Questi in sintesi i fatti che sono stati prima comunicati nell’incontro con il Procuratore e poi presentati nell’esposto sottoscritto da tutte le associazioni ad esclusione della Legacoop, il cui rappresentante era impedito all’atto della firma.
Durante l’incontro con il Procuratore e con il Prefetto i rappresentanti delle associazioni hanno avuto modo di esporre tutta la loro preoccupazione per la portata di questi eventi, che in un momento come questo, in cui in tutti i modi si cerca di diffondere e far valer il senso di giustizia, i principi di legalità e trasparenza, possono minare la fiducia nelle istituzioni e la credibilità dei soggetti che le rappresentano.

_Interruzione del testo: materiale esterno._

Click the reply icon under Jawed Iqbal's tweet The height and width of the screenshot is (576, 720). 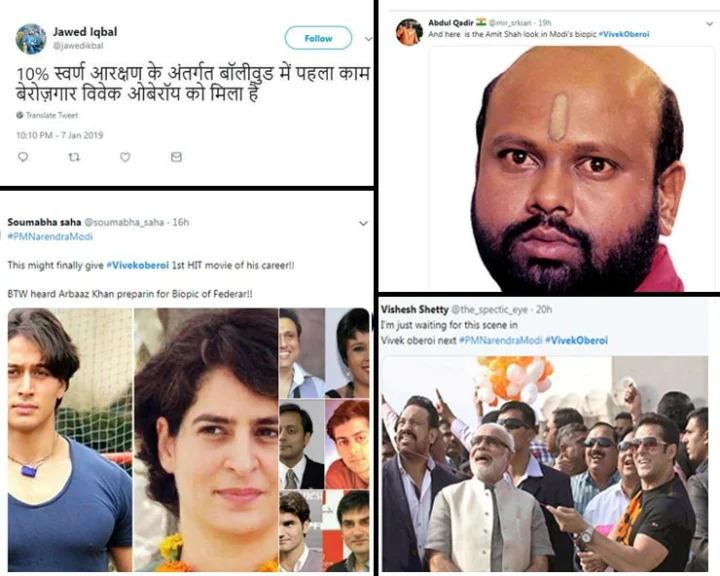[22, 157]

Nel proprio intervento la rappresentante della CGIL Rita Magnano ha sottolineato inoltre  che la sua presenza a fianco dei rappresentanti del mondo datoriale è una decisione che appartiene alla propria organizzazione, che non coinvolge e non impegna gli altri sindacati e che ha un significato che esula dalla vicenda della nomina unitaria del rappresentante del mondo sindacale nel Consiglio Camerale.
La presenza della CGIL – ha dichiarato Rita Magnano – è un segno di netta opposizione e di contrasto nei confronti di chi vuole, in maniera indistinta e generica, criminalizzare un intero territorio, pregiudicando le residue speranze di riscatto di imprenditori e lavoratori che quotidianamente si battono per la propria sopravvivenza nel rispetto dei principi di trasparenza e legalità.
Sia il Procuratore della Repubblica che il Prefetto, ascoltati i fatti, hanno garantito il loro impegno affinchè questa vicenda possa essere nel più breve tempo chiarita nei suoi vari aspetti e responsabilità.